_GOAL 1_
Scale the records below, covering everything from the line containing "Leichte Sprache (79, 962)" down to the line containing "[button] (5, 22)", both included. Write out only those lines again, requests included, with each answer coordinate multiplied by 1.15 and rounded to a whole number, halves rounded up.

_DOCUMENT EXTRACT_
begin

The most important part of Dr. Wehberg's new book seems to be the part headed "Grundsätzliches" (Matters Fundamental). But even in respect to this portion of the work the reviewer confesses to a certain sense of disappointment. The author apparently treads none but beaten paths and contributes little or nothing to the discussion that might be called new or "striking." He dwells upon the insecurity of armaments in general, the dependence of national armaments upon one another, the need for an international understanding on the subject, the now almost universally acknowledged insufficiency of mere judicial or arbitral methods, etc. He states and answers methodically the various objections of an ethical, economic, political or technical nature that may be urged against a policy of limitation of armaments. He also discusses the powerful influences exerted by the armament industries and the various plans suggested for a limitation of armaments, as also the means of international guarantee and control, devoting a brief concluding section. to the "Limitation of Armaments at the End of the World War." Among advocates of a limitation of armaments, Dr. Wehberg may be classed as moderate or liberal rather than radical. He justly emphasizes throughout his work the importance of the international point of view, the need of a world treaty on the subject, and insists

that limitation must not be deferred until the completion of a world organization.

Appended to this volume are a considerable number of interesting documents, such as resolutions of various peace conferences, the scheme of an international treaty presented by Dr. Quidde, and the plans contained in various schemes for a League or Confederacy of Nations. It may be added that Dr. Wehberg's book will prove a valuable work of reference to German publications on the subject of which it treats.

AMOS S. HERSHEY.

The Society of Nations. By T. J. Lawrence. New York: Oxford University Press. 1919, pp. xi, 194. $1.50 net.

This volume presents in book form the substance of six lectures given by the distinguished author in the autumn of 1917 at the University of Bristol. Although delivered when the great war was at its height, their purpose was to give to laymen sufficient understanding of the history of international relations to enable them to form reasonable convictions as to the possibility of developing, after the war, a society of states within which civilization might continue to progress, together with a knowledge of the best lines of advance towards this end. The first three lectures sketch in broad lines the upbuilding of international society and the law of nations, from the earliest times to the outbreak of the great war. The absence of any general obligation to enforce accepted rules, the scientific arming of the nations, and the German doctrine of Kriegsraison are set forth as the fatal weaknesses of the system. The fourth lecture is a picture, done in war-time colors, of the acts and the policies by which Germany partially destroyed the existing structure of international law. The blows struck at good faith and the obligation of treaties by the violation of Belgium, at humanity and the obligation of law by German "frightfulness," and at neutral rights by the widespread application of the doctrine of reprisals are declared to have reduced to ruins the law of war and the law of neutrality. The law of jurisdiction and the law of diplomacy, on the other hand, still stand untouched.

end

_INFORMATION SHOWN_
begin

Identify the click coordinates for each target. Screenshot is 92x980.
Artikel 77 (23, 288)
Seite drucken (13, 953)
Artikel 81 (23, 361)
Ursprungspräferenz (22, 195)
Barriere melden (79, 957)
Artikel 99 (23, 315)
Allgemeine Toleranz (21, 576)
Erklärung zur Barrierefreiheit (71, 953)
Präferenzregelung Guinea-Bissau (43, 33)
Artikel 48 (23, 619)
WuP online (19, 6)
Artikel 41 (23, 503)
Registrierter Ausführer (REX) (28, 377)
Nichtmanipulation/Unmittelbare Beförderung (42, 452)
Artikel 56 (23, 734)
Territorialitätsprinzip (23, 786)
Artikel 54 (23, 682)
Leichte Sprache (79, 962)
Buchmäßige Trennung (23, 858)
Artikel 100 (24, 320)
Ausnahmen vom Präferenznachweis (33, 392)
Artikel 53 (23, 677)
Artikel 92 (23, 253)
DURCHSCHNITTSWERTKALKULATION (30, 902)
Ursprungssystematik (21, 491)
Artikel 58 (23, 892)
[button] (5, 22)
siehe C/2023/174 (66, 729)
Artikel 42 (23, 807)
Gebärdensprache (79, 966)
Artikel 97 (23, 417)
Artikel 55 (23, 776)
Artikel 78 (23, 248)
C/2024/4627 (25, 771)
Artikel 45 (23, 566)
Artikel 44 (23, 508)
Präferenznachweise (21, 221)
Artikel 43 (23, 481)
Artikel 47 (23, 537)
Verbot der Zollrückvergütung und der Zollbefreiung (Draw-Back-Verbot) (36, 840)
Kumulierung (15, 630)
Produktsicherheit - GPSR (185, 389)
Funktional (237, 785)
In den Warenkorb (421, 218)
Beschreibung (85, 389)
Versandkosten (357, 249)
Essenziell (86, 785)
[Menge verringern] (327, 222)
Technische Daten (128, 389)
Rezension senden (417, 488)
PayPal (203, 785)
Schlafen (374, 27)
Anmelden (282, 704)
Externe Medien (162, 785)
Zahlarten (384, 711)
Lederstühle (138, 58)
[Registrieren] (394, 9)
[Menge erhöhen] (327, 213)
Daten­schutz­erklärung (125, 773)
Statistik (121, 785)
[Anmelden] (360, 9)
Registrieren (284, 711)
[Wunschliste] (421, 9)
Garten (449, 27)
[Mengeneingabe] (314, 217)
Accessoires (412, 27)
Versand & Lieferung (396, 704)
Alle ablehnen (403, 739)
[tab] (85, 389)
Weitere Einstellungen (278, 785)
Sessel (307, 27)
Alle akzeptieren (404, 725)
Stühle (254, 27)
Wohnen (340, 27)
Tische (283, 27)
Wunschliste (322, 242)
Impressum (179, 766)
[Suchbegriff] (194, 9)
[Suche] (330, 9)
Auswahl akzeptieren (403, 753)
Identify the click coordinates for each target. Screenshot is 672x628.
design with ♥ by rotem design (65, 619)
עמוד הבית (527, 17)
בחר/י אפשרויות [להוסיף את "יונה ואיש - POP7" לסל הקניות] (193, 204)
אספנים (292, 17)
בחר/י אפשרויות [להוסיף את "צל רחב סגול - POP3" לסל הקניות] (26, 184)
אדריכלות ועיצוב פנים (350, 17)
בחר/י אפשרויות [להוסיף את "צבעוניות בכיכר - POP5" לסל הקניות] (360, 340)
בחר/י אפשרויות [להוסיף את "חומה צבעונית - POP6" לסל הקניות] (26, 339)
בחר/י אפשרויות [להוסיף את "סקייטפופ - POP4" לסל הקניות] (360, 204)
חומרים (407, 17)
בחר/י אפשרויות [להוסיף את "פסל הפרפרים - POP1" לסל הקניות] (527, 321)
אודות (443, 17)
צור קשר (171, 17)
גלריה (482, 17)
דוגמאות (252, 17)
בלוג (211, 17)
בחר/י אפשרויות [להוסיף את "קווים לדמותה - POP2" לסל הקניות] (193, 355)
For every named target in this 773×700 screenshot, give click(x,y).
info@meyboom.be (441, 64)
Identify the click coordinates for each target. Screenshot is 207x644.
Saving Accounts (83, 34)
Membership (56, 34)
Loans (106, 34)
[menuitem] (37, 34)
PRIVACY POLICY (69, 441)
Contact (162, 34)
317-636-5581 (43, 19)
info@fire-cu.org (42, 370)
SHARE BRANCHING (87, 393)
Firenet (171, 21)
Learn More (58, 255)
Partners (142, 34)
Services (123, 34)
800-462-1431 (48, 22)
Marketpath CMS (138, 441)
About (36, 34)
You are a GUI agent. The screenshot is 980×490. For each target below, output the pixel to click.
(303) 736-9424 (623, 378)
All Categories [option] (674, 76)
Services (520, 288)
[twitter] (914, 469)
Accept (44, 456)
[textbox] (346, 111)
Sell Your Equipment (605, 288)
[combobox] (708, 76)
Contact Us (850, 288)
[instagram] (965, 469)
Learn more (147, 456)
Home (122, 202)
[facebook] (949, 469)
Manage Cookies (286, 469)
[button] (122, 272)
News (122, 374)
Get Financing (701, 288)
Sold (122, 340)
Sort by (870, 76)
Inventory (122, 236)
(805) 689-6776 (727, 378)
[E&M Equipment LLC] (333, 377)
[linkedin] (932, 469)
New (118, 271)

end

_GOAL 2_
In the book reviews, what natures of objections to a policy of limiting armaments does Dr. Wehberg state and answer?

_EXERCISE SOLUTION 1_
Leichte Sprache (91, 1106)
Buchmäßige Trennung (26, 987)
Artikel 100 (28, 368)
Ausnahmen vom Präferenznachweis (38, 451)
Artikel 53 (26, 779)
Artikel 92 (26, 291)
DURCHSCHNITTSWERTKALKULATION (35, 1037)
Ursprungssystematik (24, 565)
Artikel 58 (26, 1026)
[button] (6, 25)

_EXERCISE SOLUTION 2_
Ethical, economic, political and technical.